Paris Syndrome in the media

Lucy Sweeney Byrne’s Paris Syndrome is garnering some wonderful reviews, such as Darragh McManus’s in Saturday’s Irish Independent:

… there’s a tremendous amount to admire and – sadly, not as common in literary fiction – enjoy here. The book is consistently exciting, invigorating, challenging, surprising. It’s also very funny, Sweeney Byrne mining bright diamonds of humour from the black mud of her anxiety, suffering and morbid boredom.

And she writes brilliantly: every few pages you’ll come across a turn of phrase or moment of insight so inventive, fresh and true, you’ll wonder (enviously, I admit it) how someone so young can produce something this good.

Over at Writing.ie, E.R. Murray called Paris Syndrome ‘exciting and accomplished’:

The collection also plays with form, and this playfulness brings a freshness to the voice, so although the stories have a similar starting point to their narrative – the restless search for something more – they are far from repetitive. One of my personal favourites is ‘Montparnasse’, which is astute, wry, and incredibly funny. Set in a Parisian graveyard, we experience the protagonist’s excruciating inability to feel what she expected, or is expected of her, at Sartre’s grave. Cringe-worthy in its realness, this story perfectly highlights the mastery of Lucy Sweeney Byrne’s ability to dig deep into the human psyche.
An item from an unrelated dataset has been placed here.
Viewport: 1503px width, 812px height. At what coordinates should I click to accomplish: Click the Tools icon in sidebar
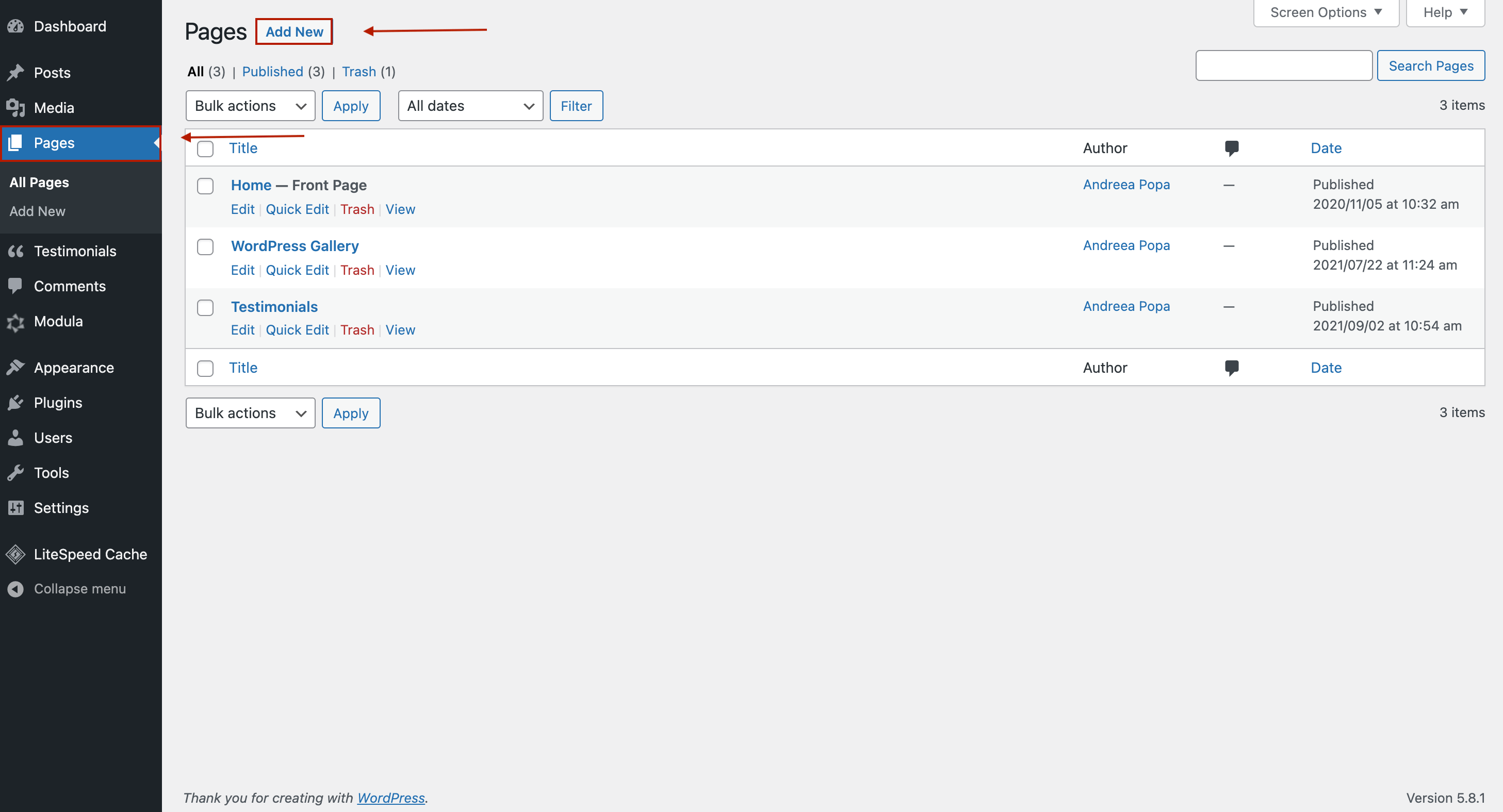[x=15, y=472]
Finally, ICYMI, read Lucy herself on different aspects of her writing process: on kenosis over at Dublog, and on music at Writing.ie:

When I hear music, I see images; images of places I have listened to the music before, coming in flashes, trains and woods and streets, or the faces of people with whom I’ve heard it. I see the curve of their spines as they sit across the bed from me, or their bodies in motion, a tiny flit of movement caught like a still in an old film reel; these old haunting presences, caught forever on the beat of a moth’s wing.